What is expected: Exactly as written, print each of the entries.

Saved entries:

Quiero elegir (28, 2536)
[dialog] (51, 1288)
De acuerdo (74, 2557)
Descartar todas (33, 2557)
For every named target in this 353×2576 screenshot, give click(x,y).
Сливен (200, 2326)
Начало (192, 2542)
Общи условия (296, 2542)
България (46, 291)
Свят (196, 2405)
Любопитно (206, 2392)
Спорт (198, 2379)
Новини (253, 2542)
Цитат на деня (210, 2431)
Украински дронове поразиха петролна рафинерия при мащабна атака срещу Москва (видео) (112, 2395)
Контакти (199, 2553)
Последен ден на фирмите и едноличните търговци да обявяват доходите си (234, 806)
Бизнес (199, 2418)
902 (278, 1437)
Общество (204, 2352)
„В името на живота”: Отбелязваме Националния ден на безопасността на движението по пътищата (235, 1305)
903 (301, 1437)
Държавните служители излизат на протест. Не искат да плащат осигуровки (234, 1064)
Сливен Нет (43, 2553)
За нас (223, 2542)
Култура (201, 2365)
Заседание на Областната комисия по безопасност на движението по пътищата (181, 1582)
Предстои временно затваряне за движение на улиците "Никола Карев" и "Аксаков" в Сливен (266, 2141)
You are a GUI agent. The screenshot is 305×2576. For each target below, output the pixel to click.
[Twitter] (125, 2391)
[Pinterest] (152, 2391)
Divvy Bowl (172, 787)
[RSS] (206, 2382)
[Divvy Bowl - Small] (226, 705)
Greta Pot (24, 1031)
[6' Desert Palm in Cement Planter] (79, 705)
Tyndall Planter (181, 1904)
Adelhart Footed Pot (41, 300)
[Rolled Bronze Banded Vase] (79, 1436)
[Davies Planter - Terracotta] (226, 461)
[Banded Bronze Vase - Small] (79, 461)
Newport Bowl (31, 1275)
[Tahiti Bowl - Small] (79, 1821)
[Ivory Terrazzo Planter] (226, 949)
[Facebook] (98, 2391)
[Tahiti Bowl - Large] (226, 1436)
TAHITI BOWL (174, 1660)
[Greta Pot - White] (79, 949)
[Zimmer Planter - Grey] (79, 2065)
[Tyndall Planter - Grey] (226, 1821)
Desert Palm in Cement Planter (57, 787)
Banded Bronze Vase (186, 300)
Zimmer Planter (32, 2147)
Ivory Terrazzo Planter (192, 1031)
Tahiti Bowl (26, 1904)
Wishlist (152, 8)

Solution to this exercise:
Quiero elegir (28, 2536)
[dialog] (51, 1288)
De acuerdo (74, 2557)
Descartar todas (33, 2557)
For every named target in this 353×2576 screenshot, give click(x,y).
Сливен (200, 2326)
Начало (192, 2542)
Общи условия (296, 2542)
България (46, 291)
Свят (196, 2405)
Любопитно (206, 2392)
Спорт (198, 2379)
Новини (253, 2542)
Цитат на деня (210, 2431)
Украински дронове поразиха петролна рафинерия при мащабна атака срещу Москва (видео) (112, 2395)
Контакти (199, 2553)
Последен ден на фирмите и едноличните търговци да обявяват доходите си (234, 806)
Бизнес (199, 2418)
902 (278, 1437)
Общество (204, 2352)
„В името на живота”: Отбелязваме Националния ден на безопасността на движението по пътищата (235, 1305)
903 (301, 1437)
Държавните служители излизат на протест. Не искат да плащат осигуровки (234, 1064)
Сливен Нет (43, 2553)
За нас (223, 2542)
Култура (201, 2365)
Заседание на Областната комисия по безопасност на движението по пътищата (181, 1582)
Предстои временно затваряне за движение на улиците "Никола Карев" и "Аксаков" в Сливен (266, 2141)
You are a GUI agent. The screenshot is 305×2576. For each target below, output the pixel to click.
[Twitter] (125, 2391)
[Pinterest] (152, 2391)
Divvy Bowl (172, 787)
[RSS] (206, 2382)
[Divvy Bowl - Small] (226, 705)
Greta Pot (24, 1031)
[6' Desert Palm in Cement Planter] (79, 705)
Tyndall Planter (181, 1904)
Adelhart Footed Pot (41, 300)
[Rolled Bronze Banded Vase] (79, 1436)
[Davies Planter - Terracotta] (226, 461)
[Banded Bronze Vase - Small] (79, 461)
Newport Bowl (31, 1275)
[Tahiti Bowl - Small] (79, 1821)
[Ivory Terrazzo Planter] (226, 949)
[Facebook] (98, 2391)
[Tahiti Bowl - Large] (226, 1436)
TAHITI BOWL (174, 1660)
[Greta Pot - White] (79, 949)
[Zimmer Planter - Grey] (79, 2065)
[Tyndall Planter - Grey] (226, 1821)
Desert Palm in Cement Planter (57, 787)
Banded Bronze Vase (186, 300)
Zimmer Planter (32, 2147)
Ivory Terrazzo Planter (192, 1031)
Tahiti Bowl (26, 1904)
Wishlist (152, 8)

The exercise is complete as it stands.